Everybody loves soup. It’s quick and fills your belly. When you’re in hurry and no time to cook, soup’s the perfect go-to solution! Soups can be the perfect delivery system for eating more vegetables and grains into your daily diet. Or not.

Chef Wendell says, “Whoa there. Back up the ole soup wagon. Your favorite brand of canned or boxed may seem like a healthy meal, but are canned and boxed soups as nutritious as advertised? Are they as nutritious as homemade?”

Today on Indy Style, we find out!Fact:

The nutrients in our fresh food are more delicate / fragile than we realize. They can be easily leached out by age, (OLD), high heat, or destroyed during processing.

Health concerns: canned / boxed soups

• Vegetables cook to oblivion has MUCH less nutrition than raw or under cooked vegetables.

• BPA-In addition, homemade soup is BPA free and less expensive per volume than store-bought canned soup.

• BPA- associated with reproductive abnormalities and a heightened risk of certain cancers.

• BPA can leech from the liner into the food. A test of canned foods (including soups) found that almost all of the name-brand foods contained some BPA

• BPA positively associated with cardiovascular disease and diabetes (Lang et al. 2008). So, that’s another thing to think about when considering eating canned soups.

• Fat-A one-cup serving of a cream-based canned soup may contain 7 grams of fat, and fat may account for more than half the calories in the soup.

• Worse yet, the fat in these soups tend to be saturated fat-assumed to cause heart disease by raising cholesterol in the blood. Fat is fat is fat.

• Salt-Canned food manufacturers use sodium as a flavoring and preservative,

• 1 can of soup often contains more sodium than you should eat in a single meal.
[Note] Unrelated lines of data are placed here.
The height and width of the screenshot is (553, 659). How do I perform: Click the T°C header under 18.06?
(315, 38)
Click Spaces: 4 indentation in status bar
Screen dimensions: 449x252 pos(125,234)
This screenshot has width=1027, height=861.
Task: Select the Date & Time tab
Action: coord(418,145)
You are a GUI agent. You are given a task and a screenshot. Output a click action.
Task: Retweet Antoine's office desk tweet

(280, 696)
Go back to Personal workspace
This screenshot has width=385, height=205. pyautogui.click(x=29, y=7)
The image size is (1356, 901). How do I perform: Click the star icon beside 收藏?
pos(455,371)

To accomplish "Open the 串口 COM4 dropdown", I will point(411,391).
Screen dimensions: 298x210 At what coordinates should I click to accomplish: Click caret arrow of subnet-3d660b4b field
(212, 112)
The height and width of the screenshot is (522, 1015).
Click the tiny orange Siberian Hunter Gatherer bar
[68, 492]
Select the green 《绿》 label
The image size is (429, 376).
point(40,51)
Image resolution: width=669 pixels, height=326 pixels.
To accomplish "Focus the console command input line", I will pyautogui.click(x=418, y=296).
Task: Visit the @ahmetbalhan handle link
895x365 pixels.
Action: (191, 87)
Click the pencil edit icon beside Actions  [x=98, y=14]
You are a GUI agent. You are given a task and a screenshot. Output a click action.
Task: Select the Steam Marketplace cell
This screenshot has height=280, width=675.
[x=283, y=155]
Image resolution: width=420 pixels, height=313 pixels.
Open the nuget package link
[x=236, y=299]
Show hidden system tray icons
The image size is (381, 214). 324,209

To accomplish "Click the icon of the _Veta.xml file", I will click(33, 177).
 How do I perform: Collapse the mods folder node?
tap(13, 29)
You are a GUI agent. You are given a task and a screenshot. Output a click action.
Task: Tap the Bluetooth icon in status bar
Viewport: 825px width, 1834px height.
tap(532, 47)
• High-sodium diet is a risk factor for high blood pressure and heart disease.

• One can of chicken vegetable soup provides 259 calories, 9 grams protein and a whopping 2,139 milligrams of sodium.

Soup Hacks and Tips:

This is great way to use, not throw away, aging vegetables etcetera, in your crisper-drawer. Take charge of our health.

• Homemade is #1: you can add the best seasoning of all: Love

• Soup Party!! Invite some friends over, crack a bottle of wine, then everyone cooks their favorite recipe, and then splits them up in freezer containers for the future. Voila!

• Avoid high-fat cream soups and choose broth-based varieties instead.

Do you cringe at the sight of vegetables & healthy foods?

• For extra vitamins, minerals and fiber sneak in fresh or frozen vegetables, diced tomatoes, spinach or cabbage.

• Add high-fiber whole grains like brown rice and whole wheat pasta for white rice or regular pasta in your recipes. (Quinoa, brown rice, pasta or Basmati rice)

• Add flax or chia seed.

• Fresh herbs.

• Cooked beans for protein and fiber.

• Cooked pumpkin puree, refried beans, or mashed sweet potato.

• Fiber-flax or chia-Ring the Bell of fiber Freedom!

• Want to remove excess fat from your soup? Simply take a lettuce leaf and draw it across the surface of the soup. The excess fat sticks to the leaf.